Ворота Иерусалима открылись, и мы вошли под звуки рожков и бой барабанов, с цимбалами и тамбуринами, бубнами и арфами. Люди выскакивали из домов и радостно приветствовали нас как освободителей; и девушки обнимали наших молодых воинов. Когда мы пришли во дворец, я сказал Авессалому:

– Велите привести наложниц, которых оставил отец ваш царь Давид, дабы вы смогли подтвердить народу Израиля, что утвердились вместо него.

– Это обязательно? – спросил Авессалом. – Я устал от долгого перехода и от приветствий, да и задница болит от езды на муле.

– Кто берет себе женщин царя, берет и его трон, – ответил я. – Вы же знаете обычай.

Привели наложниц.

– Боже! – воскликнул Авессалом, увидев, что царь оставил своему восставшему сыну лишь тех, которые были уже в летах и не радовали глаз, а красивых да статных увез с собой. И все же Авессалом сделал то, что должен был сделать: отправился с наложницами на крышу дворца, где у всех на виду, неподалеку от того места, с которого Давид наблюдал за омовениями Вирсавии, был поставлен шатер.

И Авессалом на глазах всего Израиля вошел к женщинам своего отца.
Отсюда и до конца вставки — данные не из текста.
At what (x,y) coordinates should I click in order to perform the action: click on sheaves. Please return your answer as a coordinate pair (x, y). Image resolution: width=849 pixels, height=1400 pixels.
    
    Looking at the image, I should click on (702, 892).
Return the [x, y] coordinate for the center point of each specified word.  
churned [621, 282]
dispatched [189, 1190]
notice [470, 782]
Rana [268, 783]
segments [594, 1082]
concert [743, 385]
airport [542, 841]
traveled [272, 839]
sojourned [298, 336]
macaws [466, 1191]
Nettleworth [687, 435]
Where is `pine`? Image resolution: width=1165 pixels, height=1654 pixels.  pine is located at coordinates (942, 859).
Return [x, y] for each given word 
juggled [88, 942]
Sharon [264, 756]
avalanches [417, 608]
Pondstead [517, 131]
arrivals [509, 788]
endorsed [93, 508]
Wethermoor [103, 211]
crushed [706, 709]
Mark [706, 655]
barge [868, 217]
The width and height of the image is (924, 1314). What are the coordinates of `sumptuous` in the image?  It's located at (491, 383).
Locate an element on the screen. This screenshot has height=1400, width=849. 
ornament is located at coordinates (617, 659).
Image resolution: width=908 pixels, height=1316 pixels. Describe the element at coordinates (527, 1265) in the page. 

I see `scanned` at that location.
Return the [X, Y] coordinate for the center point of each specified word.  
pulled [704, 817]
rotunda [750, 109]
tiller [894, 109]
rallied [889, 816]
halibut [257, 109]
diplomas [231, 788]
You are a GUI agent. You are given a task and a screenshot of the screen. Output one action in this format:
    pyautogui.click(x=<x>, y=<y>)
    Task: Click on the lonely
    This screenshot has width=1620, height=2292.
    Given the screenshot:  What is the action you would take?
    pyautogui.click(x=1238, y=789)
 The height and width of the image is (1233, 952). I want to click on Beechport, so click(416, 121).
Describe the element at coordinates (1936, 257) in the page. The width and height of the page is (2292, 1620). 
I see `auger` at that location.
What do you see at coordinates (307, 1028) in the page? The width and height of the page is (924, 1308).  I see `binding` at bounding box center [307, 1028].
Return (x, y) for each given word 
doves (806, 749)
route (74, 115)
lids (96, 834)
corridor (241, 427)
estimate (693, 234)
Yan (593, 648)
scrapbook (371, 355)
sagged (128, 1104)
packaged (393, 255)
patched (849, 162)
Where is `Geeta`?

В толпе повисло молчание; когда же Авессалом вышел из шатра и показался народу, все закричали: «Слава ГОсподу!» и «Да будет сила сердца такой же, как сила чресел!»

Авессалом же пал ниц пред БОгом и благодарил его.

БОЖИЙ КОВЧЕГ ВОЗВРАЩАЕТСЯ

Неожиданно в Иерусалиме объявились Авиафар и Садок, которые бежали вместе с царем, а также Хушаия из Араха и начали славить Авессалома.

Авессалом ликовал:

– Видишь, – говорил он мне, они вернули БОжий Ковчег, который мой отец забрал из скинии ГОспода. А Ковчег – как сам БОг, и это вдохновит народ. А еще Авиафар и Садок могут предсказать, когда и в каком направлении должны мы нанести удар.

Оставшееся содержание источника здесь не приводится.